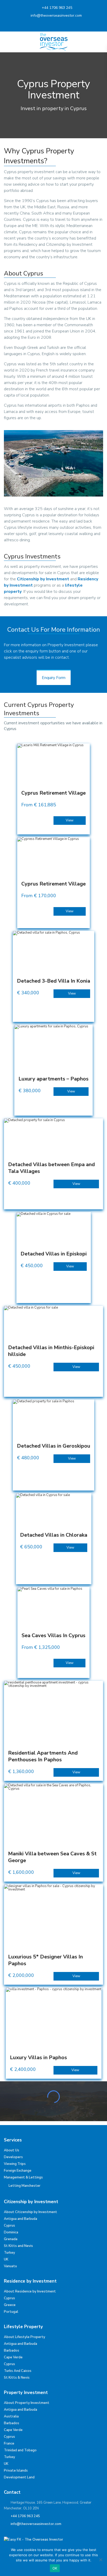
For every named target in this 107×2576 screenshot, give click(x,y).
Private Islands (16, 2470)
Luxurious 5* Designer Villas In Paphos (45, 1960)
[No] (100, 2559)
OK (54, 2568)
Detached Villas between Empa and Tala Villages (51, 1168)
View (69, 820)
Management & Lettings (23, 2177)
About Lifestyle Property (24, 2337)
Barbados (11, 2350)
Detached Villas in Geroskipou (53, 1445)
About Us (11, 2150)
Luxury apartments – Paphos (53, 1078)
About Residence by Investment (30, 2291)
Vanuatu (10, 2266)
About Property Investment (26, 2403)
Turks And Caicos (17, 2370)
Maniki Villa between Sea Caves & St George (52, 1857)
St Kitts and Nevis (18, 2246)
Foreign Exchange (17, 2170)
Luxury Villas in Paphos (38, 2057)
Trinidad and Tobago (20, 2450)
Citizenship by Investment (43, 579)
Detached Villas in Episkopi (54, 1253)
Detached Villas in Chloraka (53, 1534)
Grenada (10, 2239)
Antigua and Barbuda (20, 2218)
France (9, 2443)
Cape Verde (13, 2357)
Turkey (9, 2252)
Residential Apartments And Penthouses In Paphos (43, 1756)
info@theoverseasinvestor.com (56, 15)
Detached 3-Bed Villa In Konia (53, 980)
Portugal (11, 2311)
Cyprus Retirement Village (53, 792)
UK (6, 2259)
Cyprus (9, 2225)
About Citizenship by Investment (30, 2212)
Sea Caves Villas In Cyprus (53, 1635)
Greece (10, 2305)
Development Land (19, 2477)
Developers (13, 2157)
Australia (11, 2416)
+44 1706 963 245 (57, 7)
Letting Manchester (25, 2185)
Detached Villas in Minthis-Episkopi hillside (51, 1351)
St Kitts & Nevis (17, 2377)
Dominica (11, 2232)
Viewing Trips (15, 2164)
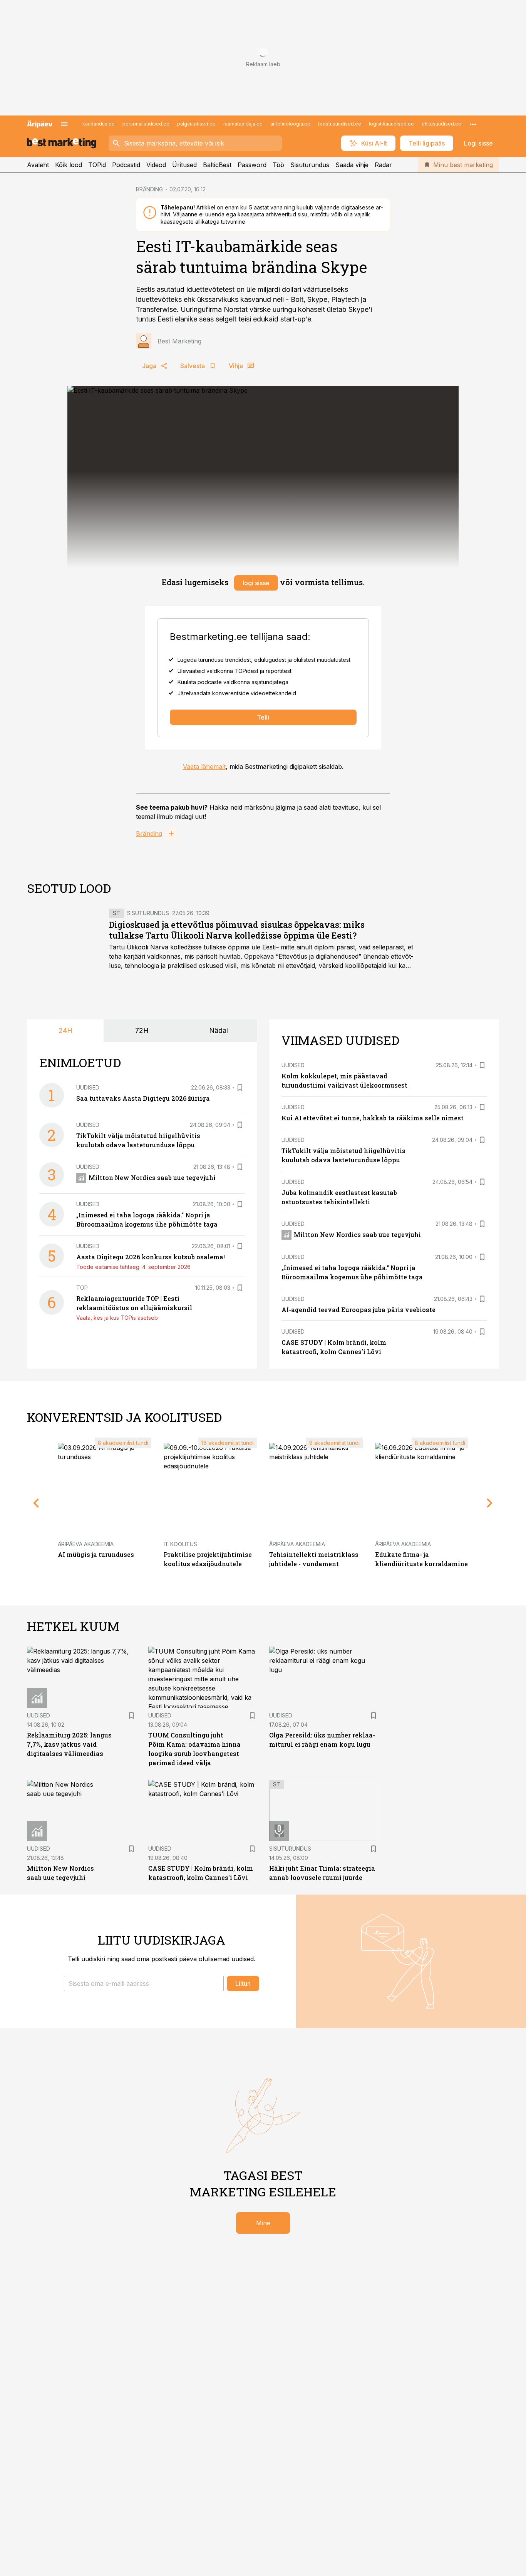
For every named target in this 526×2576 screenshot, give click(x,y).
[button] (144, 1983)
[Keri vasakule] (36, 1503)
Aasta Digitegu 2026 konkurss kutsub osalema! (150, 1257)
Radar (383, 165)
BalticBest (217, 165)
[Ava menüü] (64, 124)
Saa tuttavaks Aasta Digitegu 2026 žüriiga (143, 1098)
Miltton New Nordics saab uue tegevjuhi (152, 1177)
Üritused (184, 165)
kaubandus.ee (98, 124)
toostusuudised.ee (339, 124)
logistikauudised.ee (391, 124)
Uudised (87, 1087)
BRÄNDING (149, 189)
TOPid (97, 165)
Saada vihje (352, 165)
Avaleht (38, 165)
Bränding (149, 833)
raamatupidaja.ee (243, 124)
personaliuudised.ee (145, 124)
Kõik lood (68, 165)
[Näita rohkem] (472, 124)
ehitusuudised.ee (441, 124)
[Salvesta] (240, 1087)
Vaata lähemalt (204, 766)
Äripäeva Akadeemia (86, 1544)
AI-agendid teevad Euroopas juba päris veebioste (358, 1310)
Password (252, 165)
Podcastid (126, 165)
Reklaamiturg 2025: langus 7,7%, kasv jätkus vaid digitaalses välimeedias (69, 1744)
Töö (278, 165)
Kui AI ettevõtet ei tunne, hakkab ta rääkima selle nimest (372, 1118)
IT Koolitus (180, 1544)
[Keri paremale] (490, 1503)
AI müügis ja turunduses (96, 1554)
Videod (156, 165)
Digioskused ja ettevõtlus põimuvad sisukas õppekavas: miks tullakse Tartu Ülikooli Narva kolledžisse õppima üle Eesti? (237, 930)
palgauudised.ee (196, 124)
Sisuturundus (309, 165)
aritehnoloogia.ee (290, 124)
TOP (82, 1287)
# # # #
▶ **TASK DETAILS**
Make an exact copy of the lines running from the one with "Miltton New Nordics" to the last line of the listing, including both ends.

▶ **RESULT OF THIS EXERCISE**
Miltton New Nordics saab uue tegevjuhi (152, 1177)
Üritused (184, 165)
kaubandus.ee (98, 124)
toostusuudised.ee (339, 124)
logistikauudised.ee (391, 124)
Uudised (87, 1087)
BRÄNDING (149, 189)
TOPid (97, 165)
Saada vihje (352, 165)
Avaleht (38, 165)
Bränding (149, 833)
raamatupidaja.ee (243, 124)
personaliuudised.ee (145, 124)
Kõik lood (68, 165)
[Näita rohkem] (472, 124)
ehitusuudised.ee (441, 124)
[Salvesta] (240, 1087)
Vaata lähemalt (204, 766)
Äripäeva Akadeemia (86, 1544)
AI-agendid teevad Euroopas juba päris veebioste (358, 1310)
Password (252, 165)
Podcastid (126, 165)
Reklaamiturg 2025: langus 7,7%, kasv jätkus vaid digitaalses välimeedias (69, 1744)
Töö (278, 165)
Kui AI ettevõtet ei tunne, hakkab ta rääkima selle nimest (372, 1118)
IT Koolitus (180, 1544)
[Keri paremale] (490, 1503)
AI müügis ja turunduses (96, 1554)
Videod (156, 165)
Digioskused ja ettevõtlus põimuvad sisukas õppekavas: miks tullakse Tartu Ülikooli Narva kolledžisse õppima üle Eesti? (237, 930)
palgauudised.ee (196, 124)
Sisuturundus (309, 165)
aritehnoloogia.ee (290, 124)
TOP (82, 1287)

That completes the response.